This guide outlines a workflow for performing Quality Control (QC) and filtering on 10x Genomics Multiome data, with a primary focus on the ATAC-seq modality. Following initial processing with Cell Ranger ARC and before downstream analysis, implementing these QC strategies is a critical step to identify and mitigate the impact of biological noise and technical artifacts. For a general introduction to Epi Multiome data analysis, see the Analysis Guide, Next Steps in Epi Multiome Downstream Data Analysis.

Using a publicly available 10x Genomics PBMC dataset, this tutorial explores various quality control metrics at the level of both individual barcodes and individual peaks. Unlike gene expression features (genes) which are fixed by a genomic reference, ATAC-seq features (peaks) are dynamically inferred from the data. Therefore, evaluating peak quality is essential for a robust analysis.

The strategies outlined here serve as a framework for data exploration rather than a prescriptive set of rules. Users are encouraged to adapt these workflows to ensure the data is interpreted correctly within the specific context of their biological questions.

Two complementary tutorials are included. The first (in R) walks through the full QC and data filtering steps. Quite often, setting filtering thresholds can be an iterative process. To make it easier, a second tutorial (in Python) demonstrates how to use interactive plots to quickly identify the most suitable thresholds.

To begin, open the Google Colab notebook:

The key steps described in this tutorial include:

• Installation of R packages: Setting up the R environment and installing the necessary libraries.
• Load required input files: Importing the essential Cell Ranger ARC outputs, including the fragments file, the filtered feature-barcode matrix, per-barcode metadata, and cell-type annotations.
• Create Seurat object: Create a Seurat object with both gene expression and ATAC data.
• Explore metrics for ATAC-Seq quality control: Calculate and visualize key quality control metrics. Perform quality control at the level of both individual barcodes and peaks.
• Normalization and Dimensionality reduction with Seurat and Signac: Separately normalize both the gene expression and ATAC data. Compare UMAP projections of the individual libraries with a weighted nearest neighbor (WNN) analysis that combines modalities. Visualize major cell types on the resulting projections.
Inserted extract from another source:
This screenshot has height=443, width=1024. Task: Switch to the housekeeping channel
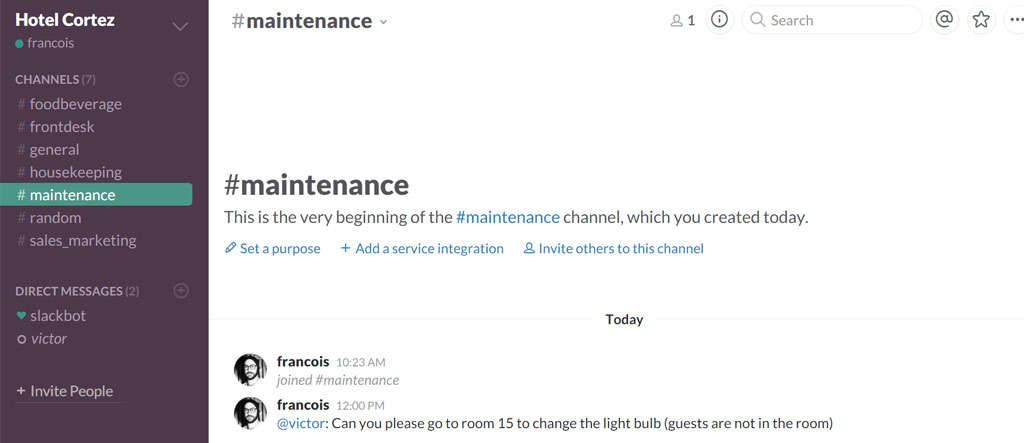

This companion tutorial provides an interactive joint visualization to demonstrate how the metrics in the first colab are interrelated and assist you in defining the appropriate thresholds. Once you are satisfied, you can use these threshold values to customize the code in the first tutorial.

To test out this tutorial, open the Google Colab notebook:

The key steps described in this tutorial include:

• Import required libraries and load data: We have provided data files generated (e.g., UMAP projections and metadata) in the main tutorial to be used as input in this notebook.
• Quality control for Epi Multiome ATAC + Gene Expression data: We provide a linked visualization of major QC metrics along with sliders that can be used to adjust thresholds on the different metrics that are used as filters.
• Cell typing for Epi Multiome ATAC + Gene Expression data: Map cell annotations from Cell Ranger ARC onto the QC plots. Toggle the cell types in the legend to see where each cell type falls on each plot.